After school we stopped at the grocery store. The big nice one a village over with a better selection than our local store. When you walk in, there is a TV playing Winnie the Pooh movies and kid sized table and chairs.... you are invited to just leave your kid at the door watching TV while you shop!!!
Never, oh never would this happen in the USA. When we were home in winter, I had to tighten my girls roaming radius in public to conform with American standards for fear of kidnapping. Even so, I had her returned to me as 'lost' once when she was in view an aisle over at a thrift store. The sense of safety and freedom for children in Sweden is one of the things I like. Kids ride their bikes, and take public transportation everywhere. In my town in the USA there is not a single child to be found on the street.
The big sister got to sit while we shopped, little sister just got in the picture when I paused for a photo.
Did I say I could skip writing and just put up pictures of wilderness, produce, and mushrooms? Well it is true.
Because these grow here.
Saw this one on the street on the way to the food truck this weekend.
So Elsa Beskow
And after picking corn we drove through the forest and stopped to see mushroom after mushroom on the forest floor in Hackeberga Nature reserve.
A fairy condo development
This one is called 'Chicken of the Woods' and is edible. But being pregnant, I am not taking up mushrooming just now...a bad time to make an beginner's error, so I will take photos for now...
So much to love about Sweden.
And so many minutes to spend thinking about it in this quiet, so called life.

3 comments:

Rose said...

You had me at food truck.

I think of you every day, and what a wonderful existence you seem to have over there. I know it has its challenges, but at least your bills are paid and your country actually gives a shit about how your family is doing.

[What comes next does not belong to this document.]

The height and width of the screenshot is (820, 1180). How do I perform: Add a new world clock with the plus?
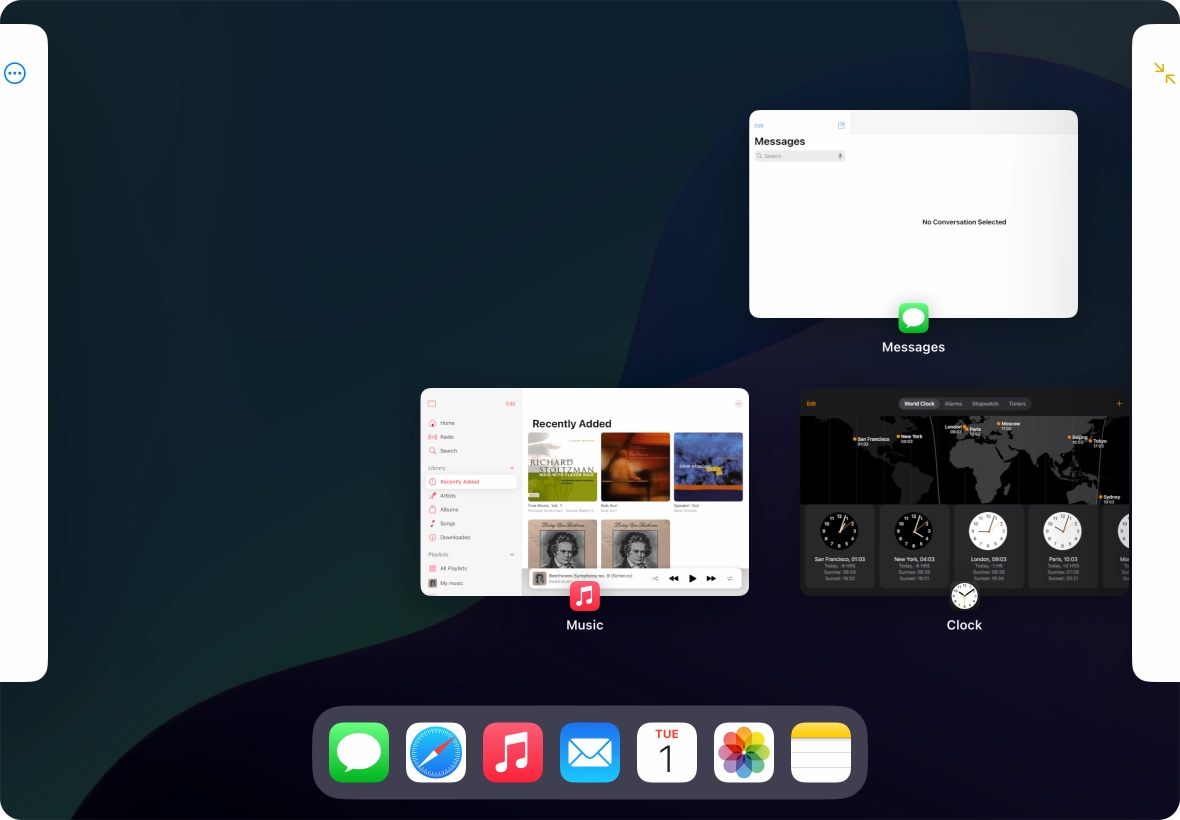click(1119, 403)
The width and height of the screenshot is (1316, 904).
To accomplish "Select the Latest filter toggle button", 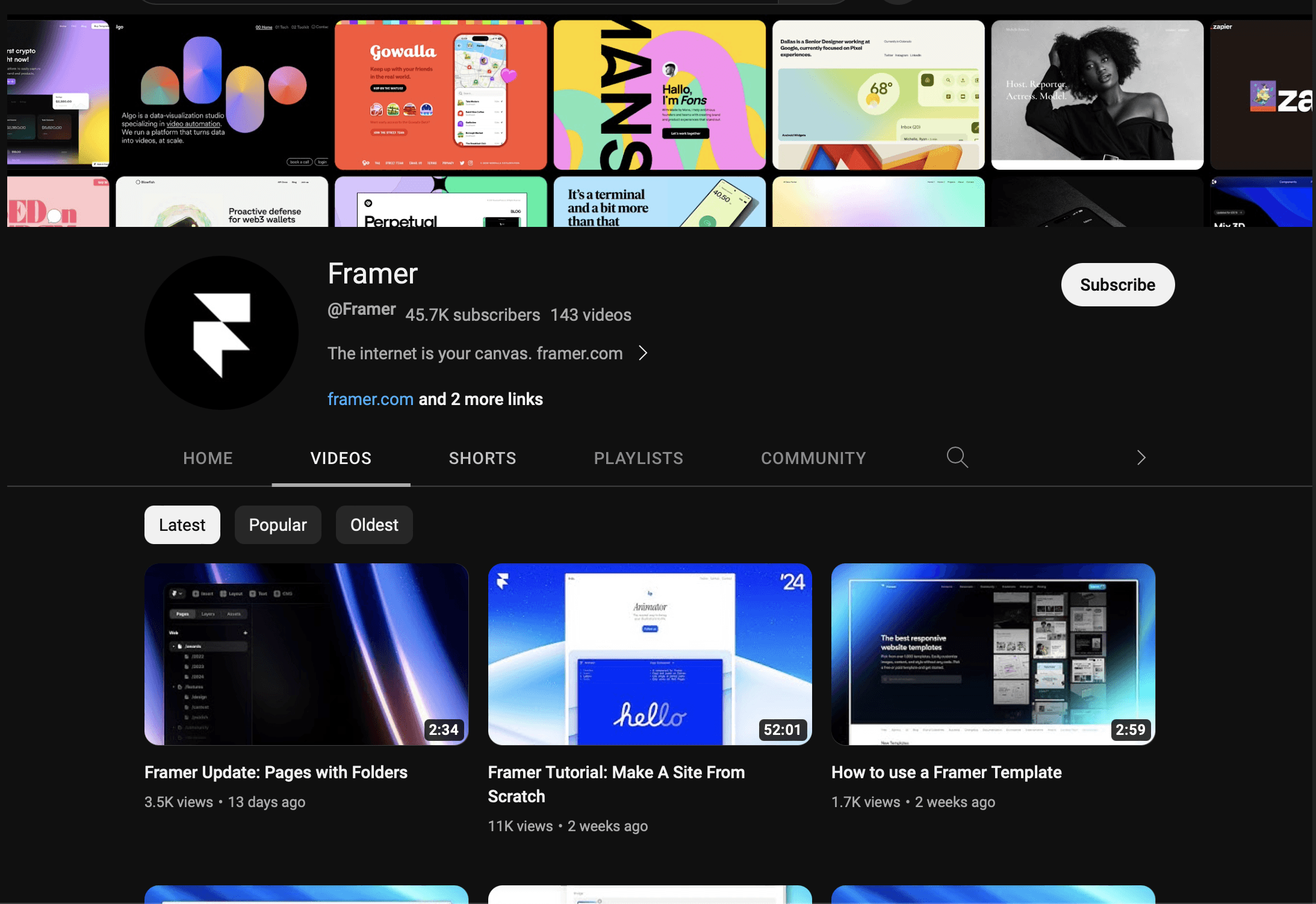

I have been thinking LOTS about childhood and school lately. I find myself on the Waldorf School's website from time to time, thinking it would be the ideal place for my Boy, but knowing that the only way we could provide it would be if I took a job. Kinda sad really.

And the papa leave! Perhaps we should move over there, my husband can get a job, then we can take the next 960 days off. Only kidding. Mostly.

I know it's hard being away from your village, but it looks like a pretty sweet deal you have over there. Hugs to you.

Liz ~ A Natural Nester said...

So much to say to all this... I'll have to stop by again later, after I've better collected my thoughts. Meanwhile, sending you love from home.

Antropologa said...

Yes, it is a quieter life. And I think it is great for small children. For bigger children I am not as sure. And I like the sense of nature all around, even with all the rain. We just got here and plan to be here at least three years.